The present finding of a decreased average characteristic path length in AD was unexpected because other structural studies have associated AD with increased characteristic path lengths [26], [28]. To better understand these seemingly discrepant results with previous group-based studies we constructed group-based graphs for both AD and control groups as previously described in [28] and explored how the use of different threshold settings (i.e., enforce equal connectivity density or equal probability of spurious connections) influence group differences (see File S1 and Tables S2, S3, S4 and S5 therein for a full description of these exploratory analysis). Our main finding was that path length can be increased as a consequence of disconnected nodes, while at the same time λ is decreased in AD suggesting a move towards more random graphs. In addition, we found for all thresholding procedures an increased clustering coefficient in AD, which was associated with a decreased γ, also indicative of a more random graph topology. Most importantly, these exploratory results demonstrate that the traditionally used thresholding-method to enforce equal connectivity density on graphs can introduce differences between the groups in the number of connected areas, and also in the average weight of the edges (which indicates that groups differed in the amount of included spurious connections). Additionally, the weights in the group-based AD connectivity matrix were on average higher than those of controls (which is likely to be related with the higher clustering coefficient value). All single-subject graphs in the current study were fully connected and did not differ in the average weight of included edges, suggesting that these factors cannot explain group differences in other graph properties.
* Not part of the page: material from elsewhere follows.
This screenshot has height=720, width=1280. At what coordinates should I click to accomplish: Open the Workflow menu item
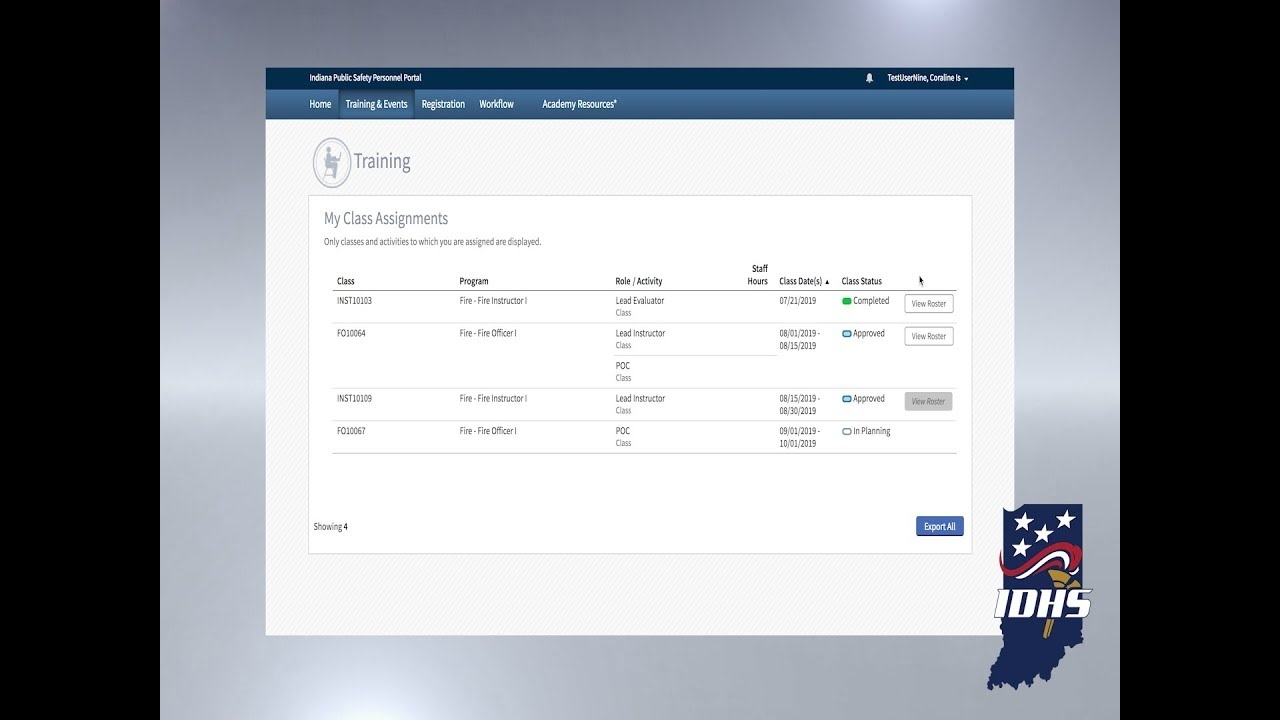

Our results show closer resemblance to those reported by functional graph studies [29]–[32]. A recent study that investigated EEG graph topology during healthy ageing implied a developmental curve that follows an inverted U-shaped trajectory [88] where graph topologies in young children (<20 years) and elderly people (>55 years) were more random than those in adulthood. In addition, more random topologies in elderly subjects were associated with reductions of grey matter volume. Therefore, variability in group differences reported across studies might reflect that graphs were investigated at different points on this developmental curve. The present results support this hypothesis, since in AD shorter normalised path lengths were associated with more cognitive impairment (also found by [32]; although also see: [89], [90]). Furthermore, we found that a shorter characteristic path length in the precuneus of control subjects was associated with better cognitive functioning (see File S1), which is in line with the general assumption that shorter path lengths are associated with more efficient networks [91]–[93]. Future research is needed to further investigate how graph alterations are related to changes of cognitive functioning during the development of AD.

The current approach could be used to further investigate why the spatial pattern of plaques in AD does not show a clear correspondence with tangles and atrophy patterns: Possibly, coordinated changes in cortical structure in AD are caused by disrupted functional dynamics due to plaques and tangles. Future research will further investigate this question by combining functional and structural graphs within subjects.

Finally, the control group in the present study comprised people who entered the clinic with memory complaints, but were found to have no objective cognitive disorder after testing. It cannot be ruled out that these people might experience a very early stage of the disease, as they have a higher chance to develop AD [94]. If so, the present results might be underestimated, but their clinical relevance is increased, as this group is more representative of people who visit memory clinics.

In conclusion, this study demonstrated evidence of the clinical value of single-subject grey matter graphs, which provide a concise quantitative description of disruptions in coordinated morphological patterns of entire brains. The present results contribute to a better understanding of the relationship between structural changes and cognitive dysfunction in Alzheimer's disease.